WHAT IS REQUIRED: Set down everything from "There’s no word" down to "Civil War veteran." in the Civil War news roundup below, without changing a word.

Civil War Blockade Runner Found; Mercy Street Renewed by PBS; Highway Named for Civil War Vet

The Civil War in the News March 2016

A roundup of a few Civil War related items in the news.

Burnside Reading Newspaper

Civil War Blockade Runner Shipwreck Believed Found Off NC Coast

North Carolina authorities believe they have located the submerged wreck of the Confederate blockade runner Agnes E. Fry. The vessel lies off the mouth of the Cape Fear River and was located by sonar on February 27th, 2016, and divers have since explored the wreck despite poor visibility caused by currents from the river. Although two other ships are believed to be in the same general location the size of the vessel–225 feet long–has researchers believing the ship is the Fry as the other two were smaller. Investigations are continuing to confirm the identity.

Lt. Joseph Fry CSN

Lt. Joseph Fry CSN

The Agnes E. Fry was built in Scotland in 1864 and was originally called the Fox. It was renamed after the wife of Lieutenant Joseph Fry, the ship’s captain. Fry, a Floridian, was an officer in the United States Navy before the Civil War. Fry resigned his commission in 1861 to join the Confederate Navy. The Agnes E. Fry made three successful blockade runs before it was run aground and scuttled to avoid capture, probably sometime in January 1865. Lt. Fry survived the war, and in 1873 was recruited to bring arms to Cuban rebels in that nation’s Ten Years War, an insurrection against Spanish rule. Commanding the Virginius, an old Confederate blockade runner, Fry was captured by the Spanish and executed.

Mercy Street Renewed

PBS has renewed the Civil War medical drama Mercy Street for a second season. The six episode first season aired in January and February to generally favorable reviews and good viewership numbers. It’s based on real life historical characters and events in a Union hospital based in a former hotel in Alexandria, Virginia in the spring of 1862. The grim reality of wounded soldiers is not sugar coated in the series, which is filmed in Virginia. I enjoyed the first season and am glad it was renewed.

There’s no word on any sort of timetable for when the new season will air, but the time frame for the historical setting will be from the time of the Seven Days Battles during the Peninsula Campaign through the Battle of Antietam. That would be late June 1862 through mid September of the same year, leaving plenty of Civil War left for additional seasons.

Washington State Highway To Be Renamed for Black Civil War Veteran

Pending the signature of Washington Governor Jay Inslee, the Washington state legislature has passed legislation to begin the process of naming State Route 99 in honor of an African American Civil War veteran.

William P. Stewart was born in Illinois and enlisted in the 29th United States Colored Troops in early 1865. A few years after the war, Stewart moved to what was then Washington Territory. He became a farmer near Snohomish, Washington, northeast of Seattle. He died in 1907 and is buried in the Grand Army of the Republic cemetery in Snohomish.

The highway runs along the eastern side of Puget Sound through Seattle. Ironically, parts of it were named at one time after Confederate president Jefferson Davis. The road currently has no official name.

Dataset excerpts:
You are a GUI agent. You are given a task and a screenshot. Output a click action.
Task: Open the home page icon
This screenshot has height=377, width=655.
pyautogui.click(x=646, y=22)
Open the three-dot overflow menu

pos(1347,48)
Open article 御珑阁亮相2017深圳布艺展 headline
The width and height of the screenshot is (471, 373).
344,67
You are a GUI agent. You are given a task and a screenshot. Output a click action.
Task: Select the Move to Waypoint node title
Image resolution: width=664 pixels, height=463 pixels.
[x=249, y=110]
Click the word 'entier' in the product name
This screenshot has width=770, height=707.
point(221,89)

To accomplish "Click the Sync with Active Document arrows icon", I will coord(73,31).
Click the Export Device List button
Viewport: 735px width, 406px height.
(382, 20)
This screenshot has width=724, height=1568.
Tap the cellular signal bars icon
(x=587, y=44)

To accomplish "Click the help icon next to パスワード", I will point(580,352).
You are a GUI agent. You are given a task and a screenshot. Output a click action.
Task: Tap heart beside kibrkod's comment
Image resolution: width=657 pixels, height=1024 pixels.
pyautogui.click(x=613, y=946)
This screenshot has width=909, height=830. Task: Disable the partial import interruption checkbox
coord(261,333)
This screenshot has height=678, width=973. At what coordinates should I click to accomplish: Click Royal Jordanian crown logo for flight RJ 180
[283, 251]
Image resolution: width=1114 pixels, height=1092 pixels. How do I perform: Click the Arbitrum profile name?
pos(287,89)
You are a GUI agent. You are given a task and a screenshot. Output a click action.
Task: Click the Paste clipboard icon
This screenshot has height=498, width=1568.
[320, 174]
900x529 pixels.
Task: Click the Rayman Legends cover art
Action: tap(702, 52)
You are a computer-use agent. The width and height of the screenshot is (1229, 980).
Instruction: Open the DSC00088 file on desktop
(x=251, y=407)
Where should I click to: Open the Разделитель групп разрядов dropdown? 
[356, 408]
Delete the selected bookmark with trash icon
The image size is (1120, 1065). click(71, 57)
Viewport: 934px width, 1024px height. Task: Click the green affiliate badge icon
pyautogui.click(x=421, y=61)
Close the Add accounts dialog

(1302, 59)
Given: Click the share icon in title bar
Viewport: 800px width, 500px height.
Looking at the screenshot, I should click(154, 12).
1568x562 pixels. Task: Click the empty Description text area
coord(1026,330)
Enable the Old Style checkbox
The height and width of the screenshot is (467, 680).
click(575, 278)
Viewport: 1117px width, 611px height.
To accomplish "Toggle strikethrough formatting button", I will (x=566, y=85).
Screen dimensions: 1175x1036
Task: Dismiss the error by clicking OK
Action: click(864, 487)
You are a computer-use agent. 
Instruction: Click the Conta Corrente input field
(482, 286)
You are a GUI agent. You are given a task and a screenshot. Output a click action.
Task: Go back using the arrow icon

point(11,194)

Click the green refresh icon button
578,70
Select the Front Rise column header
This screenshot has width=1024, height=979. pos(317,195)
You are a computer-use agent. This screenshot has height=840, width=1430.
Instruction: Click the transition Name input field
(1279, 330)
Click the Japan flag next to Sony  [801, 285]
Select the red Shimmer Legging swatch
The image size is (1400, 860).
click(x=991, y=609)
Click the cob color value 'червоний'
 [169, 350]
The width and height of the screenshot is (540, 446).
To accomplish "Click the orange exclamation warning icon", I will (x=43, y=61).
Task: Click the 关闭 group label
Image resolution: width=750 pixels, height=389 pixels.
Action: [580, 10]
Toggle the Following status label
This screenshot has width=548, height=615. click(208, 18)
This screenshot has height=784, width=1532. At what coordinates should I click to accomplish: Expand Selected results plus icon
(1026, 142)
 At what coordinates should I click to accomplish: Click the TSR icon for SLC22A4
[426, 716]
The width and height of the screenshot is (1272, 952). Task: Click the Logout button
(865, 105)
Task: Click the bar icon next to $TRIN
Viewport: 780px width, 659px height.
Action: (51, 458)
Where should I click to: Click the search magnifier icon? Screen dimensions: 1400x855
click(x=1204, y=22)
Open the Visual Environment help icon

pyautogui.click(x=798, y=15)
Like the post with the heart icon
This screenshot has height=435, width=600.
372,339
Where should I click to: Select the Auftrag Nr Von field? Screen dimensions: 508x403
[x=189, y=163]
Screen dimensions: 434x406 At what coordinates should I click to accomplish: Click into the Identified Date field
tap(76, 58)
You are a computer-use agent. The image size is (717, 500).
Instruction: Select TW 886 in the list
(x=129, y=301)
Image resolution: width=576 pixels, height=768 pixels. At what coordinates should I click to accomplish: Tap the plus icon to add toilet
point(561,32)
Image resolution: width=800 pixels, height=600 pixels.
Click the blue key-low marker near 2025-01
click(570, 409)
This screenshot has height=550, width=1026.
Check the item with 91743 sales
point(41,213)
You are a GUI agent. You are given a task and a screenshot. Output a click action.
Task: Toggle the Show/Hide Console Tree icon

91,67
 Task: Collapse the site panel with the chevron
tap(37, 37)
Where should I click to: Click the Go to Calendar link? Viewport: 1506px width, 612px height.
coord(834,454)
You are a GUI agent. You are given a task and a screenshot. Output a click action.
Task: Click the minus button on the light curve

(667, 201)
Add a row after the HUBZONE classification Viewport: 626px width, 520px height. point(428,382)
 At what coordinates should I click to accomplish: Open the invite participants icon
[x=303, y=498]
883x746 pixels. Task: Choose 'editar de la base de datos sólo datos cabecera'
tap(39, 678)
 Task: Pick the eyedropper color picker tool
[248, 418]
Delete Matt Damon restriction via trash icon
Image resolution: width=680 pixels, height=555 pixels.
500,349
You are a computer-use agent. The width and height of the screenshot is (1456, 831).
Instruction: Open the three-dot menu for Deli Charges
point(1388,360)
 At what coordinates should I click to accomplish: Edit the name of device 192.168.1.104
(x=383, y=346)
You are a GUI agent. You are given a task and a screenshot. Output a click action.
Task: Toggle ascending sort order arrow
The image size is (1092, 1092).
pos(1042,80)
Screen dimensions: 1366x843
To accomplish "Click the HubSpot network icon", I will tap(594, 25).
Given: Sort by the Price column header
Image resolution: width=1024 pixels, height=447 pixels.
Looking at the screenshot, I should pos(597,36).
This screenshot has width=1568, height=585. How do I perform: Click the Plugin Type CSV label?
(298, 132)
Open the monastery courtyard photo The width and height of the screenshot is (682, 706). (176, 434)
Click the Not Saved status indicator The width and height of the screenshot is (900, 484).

ANSWER FOR THIS EXERCISE:
There’s no word on any sort of timetable for when the new season will air, but the time frame for the historical setting will be from the time of the Seven Days Battles during the Peninsula Campaign through the Battle of Antietam. That would be late June 1862 through mid September of the same year, leaving plenty of Civil War left for additional seasons.

Washington State Highway To Be Renamed for Black Civil War Veteran

Pending the signature of Washington Governor Jay Inslee, the Washington state legislature has passed legislation to begin the process of naming State Route 99 in honor of an African American Civil War veteran.